Poems of Coleridge
Samuel Coleridge
Samuel Taylor Coleridge
Poems of Coleridge
INTRODUCTION
In one of Rossetti's invaluable notes on poetry, he tells us that to him "the leading point about Coleridge's work is its human love." We may remember Coleridge's own words:
"To be beloved is all I need,
And whom I love, I love indeed."
Yet love, though it is the word which he uses of himself, is not really what he himself meant when using it, but rather an affectionate sympathy, in which there seems to have been little element of passion. Writing to his wife, during that first absence in Germany, whose solitude tried him so much, he laments that there is "no one to love." "Love is the vital air of my genius," he tells her, and adds: "I am deeply convinced that if I were to remain a few years among objects for whom I had no affection, I should wholly lose the powers of intellect."
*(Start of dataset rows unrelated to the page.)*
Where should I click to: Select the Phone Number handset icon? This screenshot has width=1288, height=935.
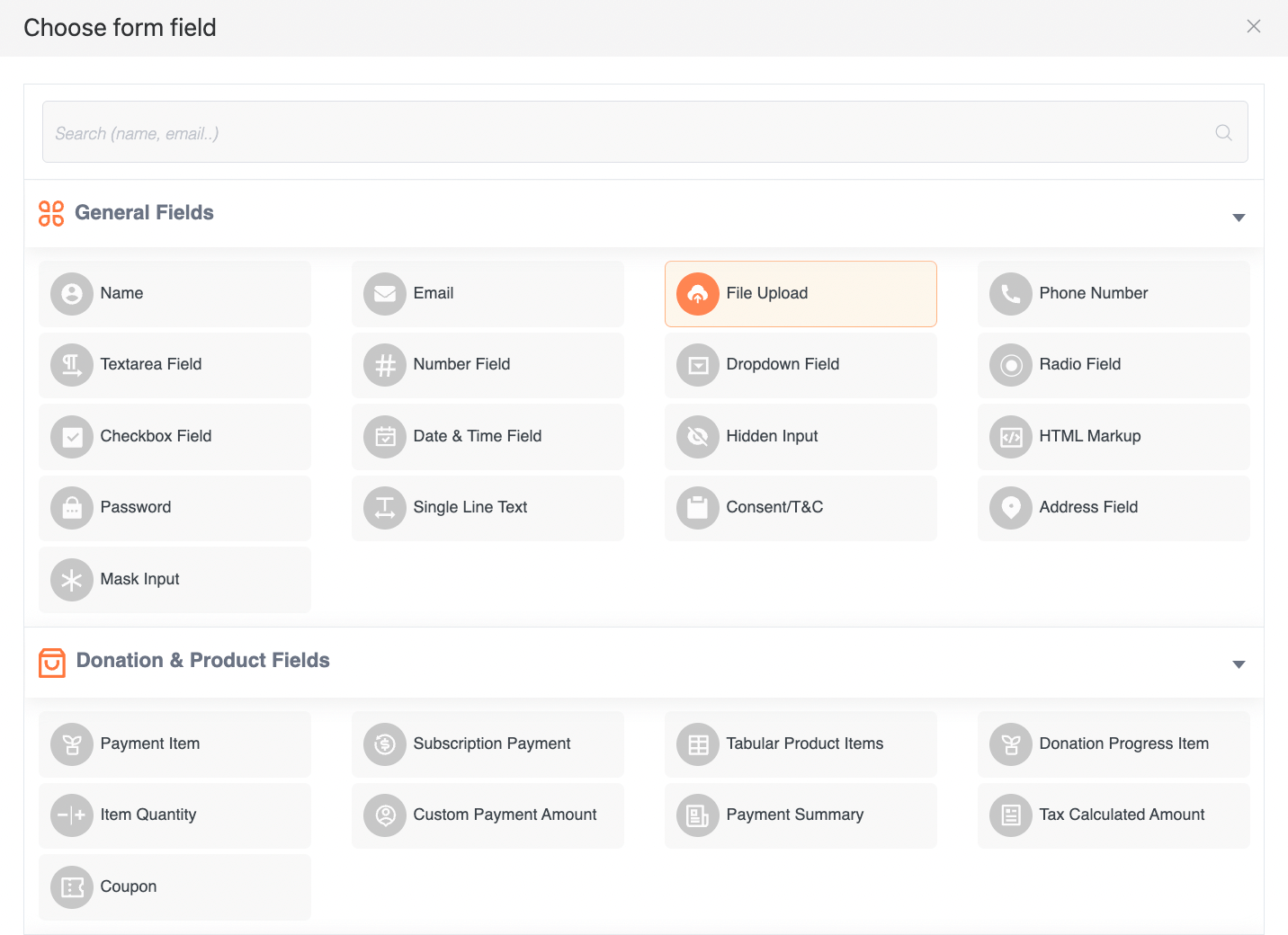(1011, 294)
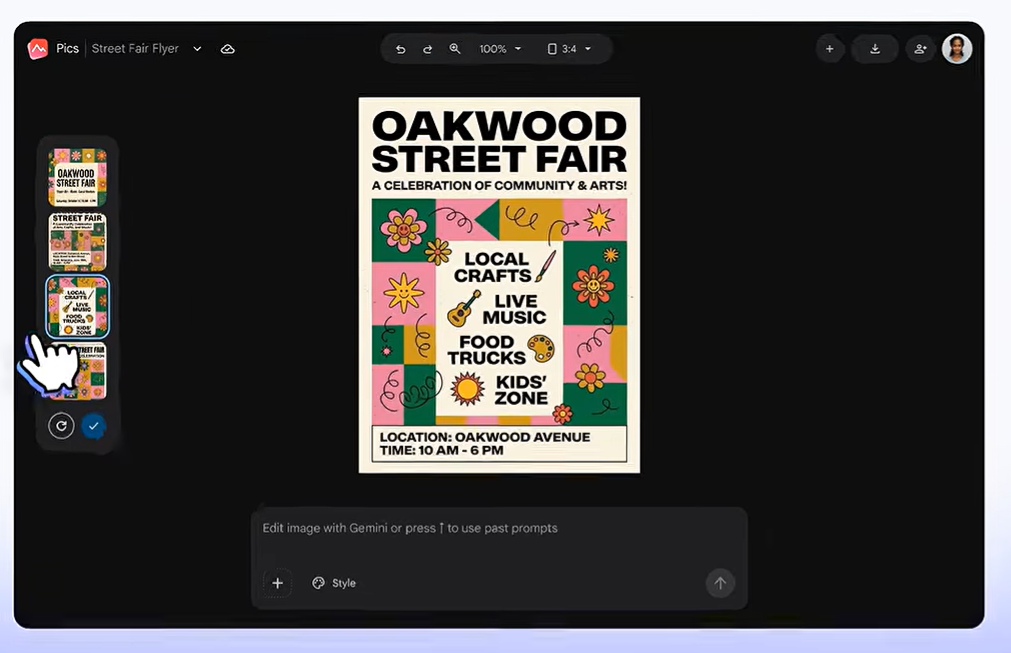Open the 3:4 aspect ratio dropdown
The image size is (1011, 653).
pyautogui.click(x=569, y=49)
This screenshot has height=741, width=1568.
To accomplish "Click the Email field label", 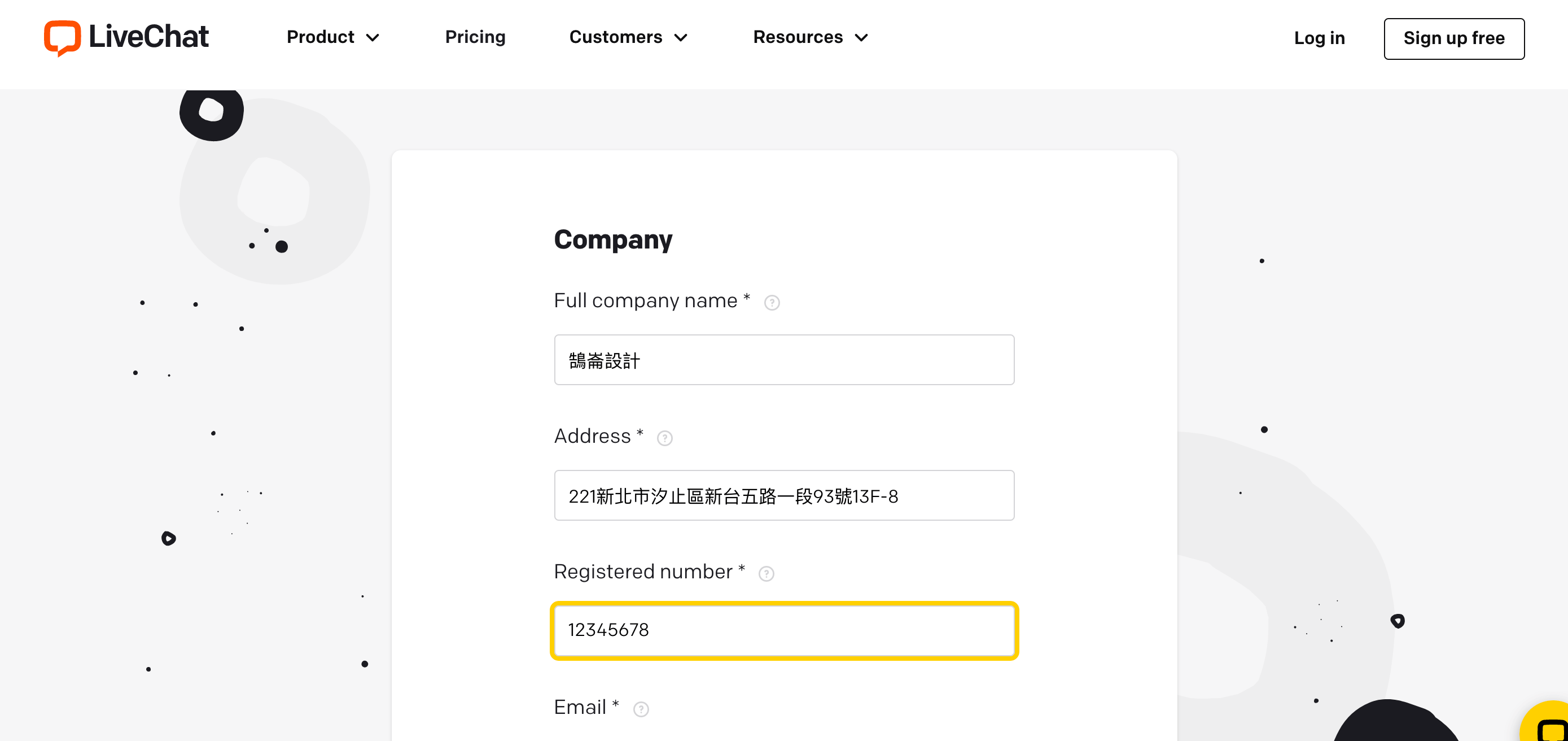I will point(580,708).
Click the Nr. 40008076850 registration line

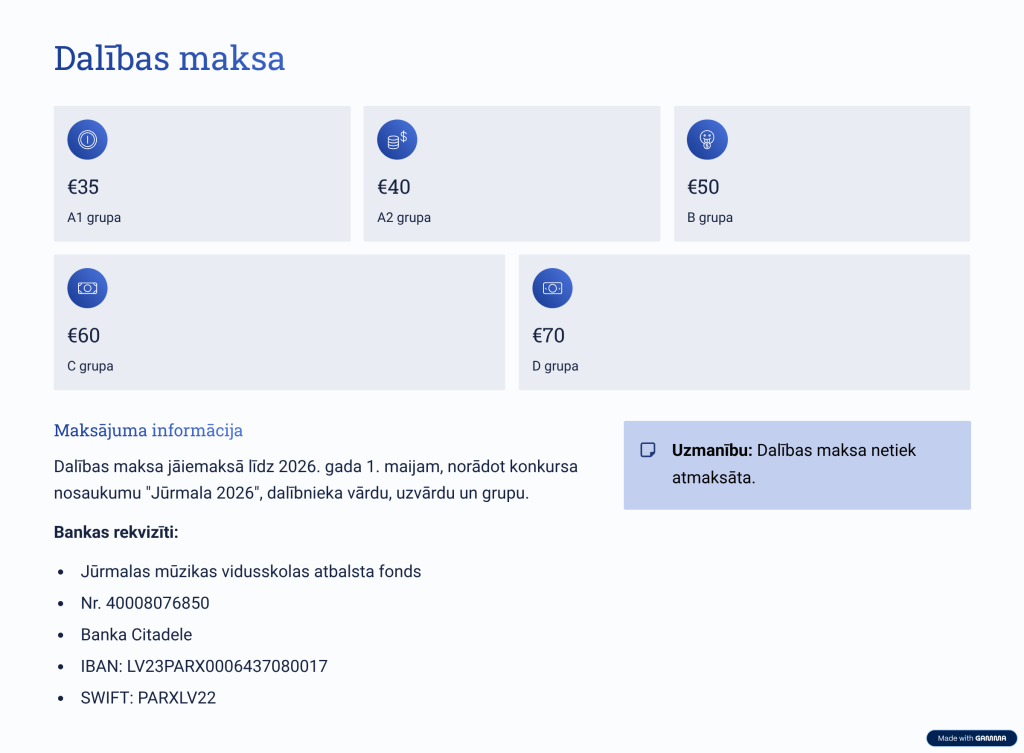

With this incessant, passionless sensibility, it was not unnatural that his thirst for friendship was stronger than his need of love; that to him friendship was hardly distinguishable from love. Throughout all his letters there is a series of causeless explosions of emotion, which it is hardly possible to take seriously, but which, far from being insincere, is really, no doubt, the dribbling overflow of choked-up feelings, a sort of moral leakage. It might be said of Coleridge, in the phrase which he used of Nelson, that he was "heart-starved." Tied for life to a woman with whom he had not one essential sympathy, the whole of his nature was put out of focus; and perhaps nothing but "the joy of grief," and the terrible and fettering power of luxuriating over his own sorrows, and tracing them to first principles, outside himself or in the depths of his sub- consciousness, gave him the courage to support that long, everpresent divorce.
Both for his good and evil, he had never been able to endure emotion without either diluting or intensifying it with thought, and with always self-conscious thought. He uses identically the same words in writing his last, deeply moved letter to Mary Evans, and in relating the matter to Southey. He cannot get away from words; coming as near to sincerity as he can, words are always between him and his emotion. Hence his over-emphasis, his rhetoric of humility. In 1794 he writes to his brother George: "Mine eyes gush out with tears, my heart is sick and languid with the weight of unmerited kindness." Nine days later he writes to his brother James: "My conduct towards you, and towards my other brothers, has displayed a strange combination of madness, ingratitude, and dishonesty. But you forgive me. May my Maker forgive me! May the time arrive when I shall have forgiven myself!" Here we see both what he calls his "gangrened sensibility" and a complete abandonment to the feelings of the moment. It is always a self- conscious abandonment, during which he watches himself with approval, and seems to be saying: "Now that is truly 'feeling'!" He can never concentrate himself on any emotion; he swims about in floods of his own tears. With so little sense of reality in anything, he has no sense of the reality of direct emotion, but is preoccupied, from the moment of the first shock, in exploring it for its universal principle, and then nourishes it almost in triumph at what he has discovered. This is not insincerity; it is the metaphysical, analytical, and parenthetic mind in action. "I have endeavoured to feel what I ought to feel," he once significantly writes.
Coleridge had many friends, to some of whom, as to Lamb, his friendship was the most priceless thing in life; but the friendship which meant most to him, not only as a man, but as a poet, was the friendship with Wordsworth and with Dorothy Wordsworth. "There is a sense of the word Love," he wrote to Wordsworth in 1812, "in which I never felt it but to you and one of your household." After his quarrel in that year he has "an agony of weeping." "After fifteen years of such religious, almost superstitious idolatry and self-sacrifice!"